____ Data

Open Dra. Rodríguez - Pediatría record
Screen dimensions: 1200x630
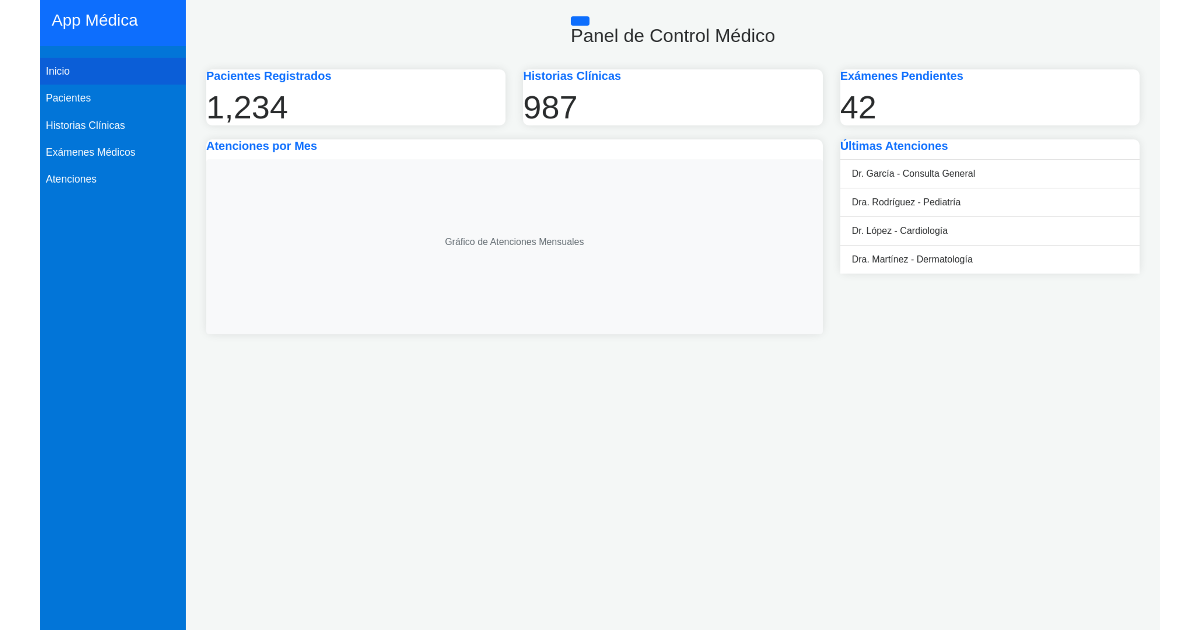906,202
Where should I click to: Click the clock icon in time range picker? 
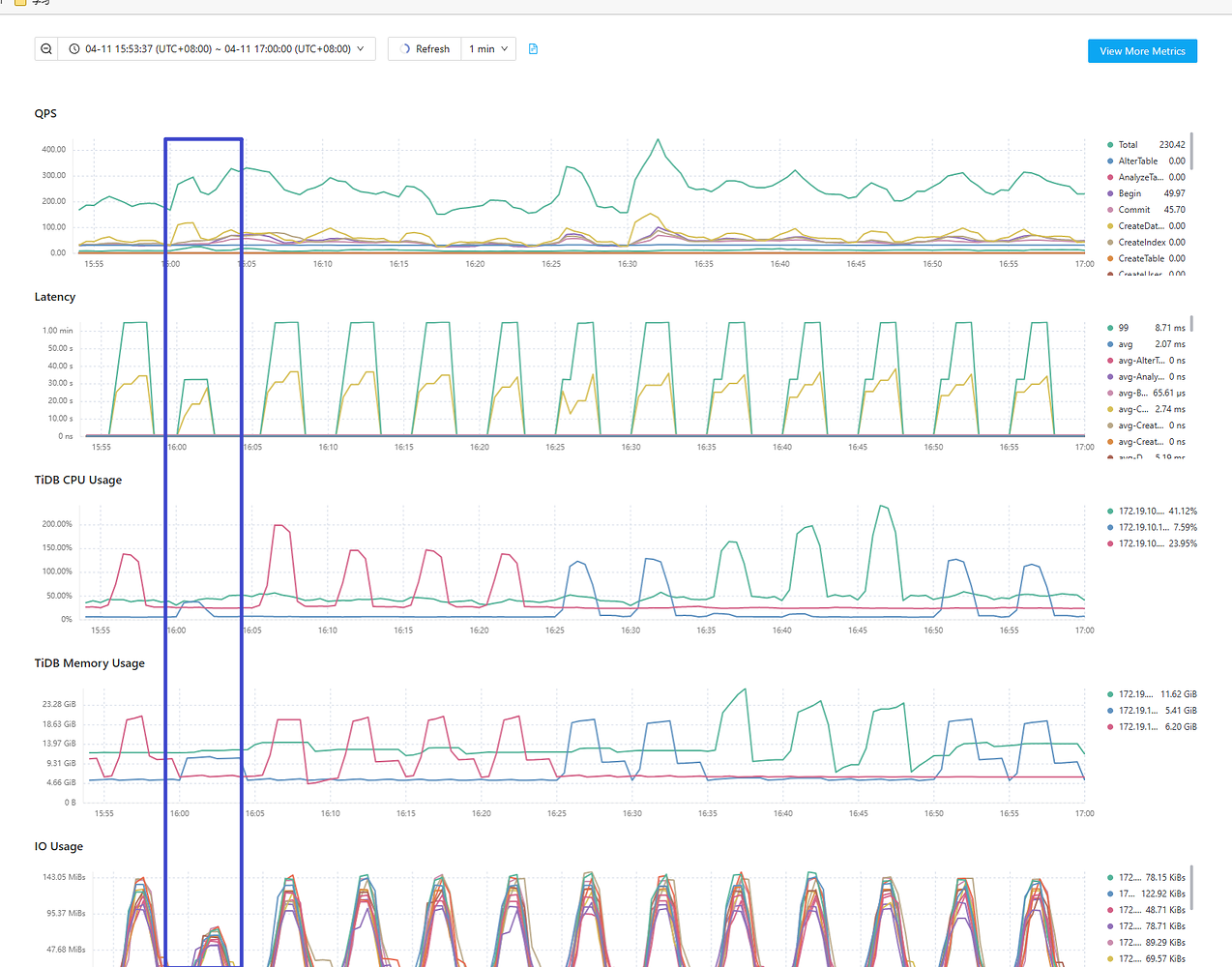74,49
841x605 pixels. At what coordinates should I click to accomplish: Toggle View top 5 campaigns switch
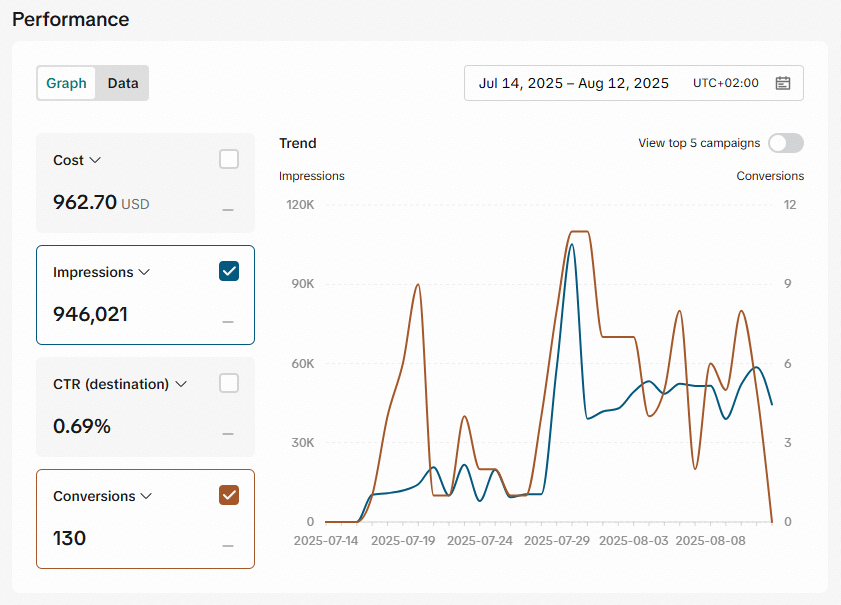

________

Your reply must hold only the lines from the line containing "Where should I" through the end of the records above, written out exactly, both ends included, with no pictures, please.

Where should I click to: Click the clock icon in time range picker? 
74,49
841x605 pixels. At what coordinates should I click to accomplish: Toggle View top 5 campaigns switch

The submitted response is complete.